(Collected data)
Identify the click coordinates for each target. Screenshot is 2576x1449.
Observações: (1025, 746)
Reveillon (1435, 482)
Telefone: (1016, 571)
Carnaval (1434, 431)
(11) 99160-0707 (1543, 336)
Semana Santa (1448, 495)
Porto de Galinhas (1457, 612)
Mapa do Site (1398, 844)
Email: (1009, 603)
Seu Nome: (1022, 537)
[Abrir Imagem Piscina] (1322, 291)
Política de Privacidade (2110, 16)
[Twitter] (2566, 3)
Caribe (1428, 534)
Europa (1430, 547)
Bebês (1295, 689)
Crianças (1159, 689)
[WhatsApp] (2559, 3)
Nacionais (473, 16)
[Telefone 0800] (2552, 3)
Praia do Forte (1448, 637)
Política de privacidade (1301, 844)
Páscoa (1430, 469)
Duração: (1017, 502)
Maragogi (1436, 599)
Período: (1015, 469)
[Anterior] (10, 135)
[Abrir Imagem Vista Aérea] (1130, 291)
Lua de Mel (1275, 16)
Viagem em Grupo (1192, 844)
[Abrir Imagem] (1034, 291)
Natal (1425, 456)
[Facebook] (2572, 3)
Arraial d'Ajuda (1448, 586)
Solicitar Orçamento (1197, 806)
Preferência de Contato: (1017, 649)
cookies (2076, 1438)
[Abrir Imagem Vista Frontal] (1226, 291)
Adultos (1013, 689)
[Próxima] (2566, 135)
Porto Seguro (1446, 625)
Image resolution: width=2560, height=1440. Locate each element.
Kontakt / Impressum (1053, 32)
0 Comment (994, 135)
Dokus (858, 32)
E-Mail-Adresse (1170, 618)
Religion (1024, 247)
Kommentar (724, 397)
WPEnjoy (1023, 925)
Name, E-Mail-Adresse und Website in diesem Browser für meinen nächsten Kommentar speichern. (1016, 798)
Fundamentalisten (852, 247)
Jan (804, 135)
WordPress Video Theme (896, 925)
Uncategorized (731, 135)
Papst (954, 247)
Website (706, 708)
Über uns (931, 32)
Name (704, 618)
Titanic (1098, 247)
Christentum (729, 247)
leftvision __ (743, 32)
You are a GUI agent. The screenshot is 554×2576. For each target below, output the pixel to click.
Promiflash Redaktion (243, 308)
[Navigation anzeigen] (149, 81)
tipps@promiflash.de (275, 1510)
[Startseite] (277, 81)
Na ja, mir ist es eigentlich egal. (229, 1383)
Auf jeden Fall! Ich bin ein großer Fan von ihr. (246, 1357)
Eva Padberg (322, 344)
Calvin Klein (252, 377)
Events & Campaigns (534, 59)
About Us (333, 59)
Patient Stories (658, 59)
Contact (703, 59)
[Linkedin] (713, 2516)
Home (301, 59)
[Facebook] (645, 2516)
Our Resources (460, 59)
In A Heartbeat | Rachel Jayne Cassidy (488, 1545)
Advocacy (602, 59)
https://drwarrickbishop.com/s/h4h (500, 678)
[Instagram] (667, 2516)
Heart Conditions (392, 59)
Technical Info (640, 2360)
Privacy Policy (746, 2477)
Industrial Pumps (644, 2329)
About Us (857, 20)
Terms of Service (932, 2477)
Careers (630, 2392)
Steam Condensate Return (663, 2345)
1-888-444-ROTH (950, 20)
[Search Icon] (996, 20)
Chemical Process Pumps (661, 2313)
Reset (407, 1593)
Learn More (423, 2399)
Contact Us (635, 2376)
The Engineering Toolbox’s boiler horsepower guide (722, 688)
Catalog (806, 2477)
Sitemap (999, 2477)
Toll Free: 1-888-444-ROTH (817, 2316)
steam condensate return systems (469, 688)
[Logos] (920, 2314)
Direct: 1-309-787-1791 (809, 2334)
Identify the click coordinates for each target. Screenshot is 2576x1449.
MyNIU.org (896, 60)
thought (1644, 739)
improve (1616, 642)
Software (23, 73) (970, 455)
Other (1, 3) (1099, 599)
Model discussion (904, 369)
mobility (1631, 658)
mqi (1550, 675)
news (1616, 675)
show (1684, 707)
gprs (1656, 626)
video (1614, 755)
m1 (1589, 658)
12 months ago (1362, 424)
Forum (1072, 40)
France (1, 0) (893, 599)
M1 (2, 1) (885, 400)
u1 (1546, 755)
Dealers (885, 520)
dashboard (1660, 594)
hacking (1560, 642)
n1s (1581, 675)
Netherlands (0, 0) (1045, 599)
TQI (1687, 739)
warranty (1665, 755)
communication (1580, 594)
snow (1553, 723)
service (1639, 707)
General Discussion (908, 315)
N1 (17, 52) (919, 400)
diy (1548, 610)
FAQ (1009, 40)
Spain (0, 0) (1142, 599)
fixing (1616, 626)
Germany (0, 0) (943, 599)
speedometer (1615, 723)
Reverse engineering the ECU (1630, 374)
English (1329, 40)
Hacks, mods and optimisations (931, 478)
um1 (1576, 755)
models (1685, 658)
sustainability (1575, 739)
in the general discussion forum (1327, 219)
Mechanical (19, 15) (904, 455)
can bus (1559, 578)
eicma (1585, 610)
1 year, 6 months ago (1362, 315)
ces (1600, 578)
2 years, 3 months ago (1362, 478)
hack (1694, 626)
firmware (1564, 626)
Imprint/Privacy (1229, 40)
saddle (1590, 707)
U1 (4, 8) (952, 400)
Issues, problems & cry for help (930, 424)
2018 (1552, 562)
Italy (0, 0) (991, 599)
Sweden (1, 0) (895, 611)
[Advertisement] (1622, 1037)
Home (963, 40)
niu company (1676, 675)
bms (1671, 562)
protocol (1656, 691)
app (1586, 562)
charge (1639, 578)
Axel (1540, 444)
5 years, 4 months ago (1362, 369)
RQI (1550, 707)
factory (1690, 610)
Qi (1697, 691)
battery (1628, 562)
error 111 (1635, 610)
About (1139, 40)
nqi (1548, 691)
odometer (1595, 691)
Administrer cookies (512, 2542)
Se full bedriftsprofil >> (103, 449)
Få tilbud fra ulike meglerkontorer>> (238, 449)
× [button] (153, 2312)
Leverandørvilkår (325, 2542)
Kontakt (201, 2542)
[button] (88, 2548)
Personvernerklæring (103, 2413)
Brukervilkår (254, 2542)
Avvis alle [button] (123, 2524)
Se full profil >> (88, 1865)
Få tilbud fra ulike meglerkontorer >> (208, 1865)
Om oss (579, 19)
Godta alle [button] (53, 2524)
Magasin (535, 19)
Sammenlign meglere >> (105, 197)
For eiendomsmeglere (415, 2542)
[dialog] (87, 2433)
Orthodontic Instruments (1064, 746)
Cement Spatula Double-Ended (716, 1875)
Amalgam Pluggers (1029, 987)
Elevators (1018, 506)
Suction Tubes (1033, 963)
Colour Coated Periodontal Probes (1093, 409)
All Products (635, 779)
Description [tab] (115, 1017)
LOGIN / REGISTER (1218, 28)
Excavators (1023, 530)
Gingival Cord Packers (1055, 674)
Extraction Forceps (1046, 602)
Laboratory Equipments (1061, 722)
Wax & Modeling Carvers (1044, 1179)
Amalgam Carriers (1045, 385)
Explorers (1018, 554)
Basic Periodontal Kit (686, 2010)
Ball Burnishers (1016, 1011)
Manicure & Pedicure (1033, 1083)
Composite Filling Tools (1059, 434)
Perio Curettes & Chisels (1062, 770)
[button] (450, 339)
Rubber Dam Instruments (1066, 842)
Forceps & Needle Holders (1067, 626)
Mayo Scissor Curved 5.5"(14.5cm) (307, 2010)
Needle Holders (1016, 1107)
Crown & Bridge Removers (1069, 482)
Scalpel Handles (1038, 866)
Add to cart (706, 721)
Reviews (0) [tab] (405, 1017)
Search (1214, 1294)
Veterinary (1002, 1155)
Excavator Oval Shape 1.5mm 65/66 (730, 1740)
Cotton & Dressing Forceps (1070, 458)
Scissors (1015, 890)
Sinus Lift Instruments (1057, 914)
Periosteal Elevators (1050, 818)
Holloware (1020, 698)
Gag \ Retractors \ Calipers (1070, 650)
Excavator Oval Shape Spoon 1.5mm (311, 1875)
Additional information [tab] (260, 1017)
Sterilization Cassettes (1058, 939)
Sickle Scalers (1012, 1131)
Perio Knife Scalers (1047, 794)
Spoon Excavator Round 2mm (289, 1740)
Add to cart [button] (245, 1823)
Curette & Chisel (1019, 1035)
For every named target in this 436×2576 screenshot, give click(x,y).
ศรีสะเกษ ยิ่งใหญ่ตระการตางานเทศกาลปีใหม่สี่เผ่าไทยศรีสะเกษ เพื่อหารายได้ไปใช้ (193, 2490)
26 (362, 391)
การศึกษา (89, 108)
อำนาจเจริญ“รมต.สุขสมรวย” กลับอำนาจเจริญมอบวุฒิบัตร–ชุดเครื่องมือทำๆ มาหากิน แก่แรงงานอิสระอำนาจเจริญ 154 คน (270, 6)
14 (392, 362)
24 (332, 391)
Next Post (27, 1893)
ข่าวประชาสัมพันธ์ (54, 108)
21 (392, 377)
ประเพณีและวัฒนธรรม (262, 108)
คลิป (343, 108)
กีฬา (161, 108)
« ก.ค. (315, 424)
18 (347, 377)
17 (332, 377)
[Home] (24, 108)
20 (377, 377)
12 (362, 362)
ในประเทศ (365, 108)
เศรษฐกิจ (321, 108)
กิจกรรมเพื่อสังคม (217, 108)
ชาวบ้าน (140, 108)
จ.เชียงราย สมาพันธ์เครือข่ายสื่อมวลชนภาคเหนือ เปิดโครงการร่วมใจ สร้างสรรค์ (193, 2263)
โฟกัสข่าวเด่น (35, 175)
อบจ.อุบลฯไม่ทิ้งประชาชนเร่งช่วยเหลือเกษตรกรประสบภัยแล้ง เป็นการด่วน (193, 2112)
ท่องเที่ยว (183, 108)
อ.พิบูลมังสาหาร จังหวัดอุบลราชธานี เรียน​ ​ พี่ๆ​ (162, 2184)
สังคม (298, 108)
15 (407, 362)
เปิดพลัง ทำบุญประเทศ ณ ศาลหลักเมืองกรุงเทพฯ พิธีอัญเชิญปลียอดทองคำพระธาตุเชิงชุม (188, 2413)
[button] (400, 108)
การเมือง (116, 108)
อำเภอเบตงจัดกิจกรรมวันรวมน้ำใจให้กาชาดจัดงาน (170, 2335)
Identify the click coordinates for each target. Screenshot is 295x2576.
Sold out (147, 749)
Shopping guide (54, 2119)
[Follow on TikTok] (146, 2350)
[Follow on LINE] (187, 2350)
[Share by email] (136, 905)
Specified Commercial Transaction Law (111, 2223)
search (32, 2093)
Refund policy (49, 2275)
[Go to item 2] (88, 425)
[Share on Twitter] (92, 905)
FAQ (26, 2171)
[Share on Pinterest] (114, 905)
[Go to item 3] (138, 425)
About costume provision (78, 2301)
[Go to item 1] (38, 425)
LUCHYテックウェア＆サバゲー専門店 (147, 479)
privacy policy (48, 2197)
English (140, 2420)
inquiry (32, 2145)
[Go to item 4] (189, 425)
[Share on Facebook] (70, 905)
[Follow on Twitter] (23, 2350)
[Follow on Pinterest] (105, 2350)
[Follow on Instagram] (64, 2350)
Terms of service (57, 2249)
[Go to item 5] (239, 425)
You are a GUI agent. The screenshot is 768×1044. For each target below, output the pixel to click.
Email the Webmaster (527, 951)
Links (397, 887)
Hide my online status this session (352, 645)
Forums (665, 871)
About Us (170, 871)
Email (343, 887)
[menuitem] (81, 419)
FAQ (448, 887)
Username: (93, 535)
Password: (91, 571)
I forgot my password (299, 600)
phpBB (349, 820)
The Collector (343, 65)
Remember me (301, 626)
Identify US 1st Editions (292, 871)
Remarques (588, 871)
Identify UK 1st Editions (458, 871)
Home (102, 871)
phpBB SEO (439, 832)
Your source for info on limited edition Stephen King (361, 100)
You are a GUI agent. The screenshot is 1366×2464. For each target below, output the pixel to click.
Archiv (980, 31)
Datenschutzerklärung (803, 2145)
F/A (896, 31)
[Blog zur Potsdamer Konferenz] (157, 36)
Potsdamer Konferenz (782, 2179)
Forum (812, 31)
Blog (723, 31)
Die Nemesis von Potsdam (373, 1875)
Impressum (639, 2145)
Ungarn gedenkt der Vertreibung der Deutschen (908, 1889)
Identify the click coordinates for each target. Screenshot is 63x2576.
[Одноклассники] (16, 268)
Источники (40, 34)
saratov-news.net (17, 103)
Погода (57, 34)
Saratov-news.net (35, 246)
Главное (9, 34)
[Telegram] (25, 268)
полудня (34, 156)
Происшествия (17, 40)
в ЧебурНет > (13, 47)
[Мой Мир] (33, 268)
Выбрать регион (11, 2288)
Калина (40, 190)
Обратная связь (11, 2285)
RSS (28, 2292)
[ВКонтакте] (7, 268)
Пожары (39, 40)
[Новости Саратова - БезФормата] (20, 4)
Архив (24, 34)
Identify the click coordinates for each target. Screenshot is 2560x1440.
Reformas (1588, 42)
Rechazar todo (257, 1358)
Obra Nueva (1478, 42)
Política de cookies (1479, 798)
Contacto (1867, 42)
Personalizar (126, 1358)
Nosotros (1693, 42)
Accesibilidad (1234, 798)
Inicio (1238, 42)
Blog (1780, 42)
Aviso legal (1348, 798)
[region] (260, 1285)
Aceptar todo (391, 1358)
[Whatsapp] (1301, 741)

- **Exercise details**: The reply should consist solely of the lines above from the one that has "Events & Campaigns (534, 59)" through the one that has "Catalog (806, 2477)", reproduced exactly.

- **Solved problem**:
Events & Campaigns (534, 59)
About Us (333, 59)
Patient Stories (658, 59)
Contact (703, 59)
[Linkedin] (713, 2516)
Home (301, 59)
[Facebook] (645, 2516)
Our Resources (460, 59)
In A Heartbeat | Rachel Jayne Cassidy (488, 1545)
Advocacy (602, 59)
https://drwarrickbishop.com/s/h4h (500, 678)
[Instagram] (667, 2516)
Heart Conditions (392, 59)
Technical Info (640, 2360)
Privacy Policy (746, 2477)
Industrial Pumps (644, 2329)
About Us (857, 20)
Terms of Service (932, 2477)
Careers (630, 2392)
Steam Condensate Return (663, 2345)
1-888-444-ROTH (950, 20)
[Search Icon] (996, 20)
Chemical Process Pumps (661, 2313)
Reset (407, 1593)
Learn More (423, 2399)
Contact Us (635, 2376)
The Engineering Toolbox’s boiler horsepower guide (722, 688)
Catalog (806, 2477)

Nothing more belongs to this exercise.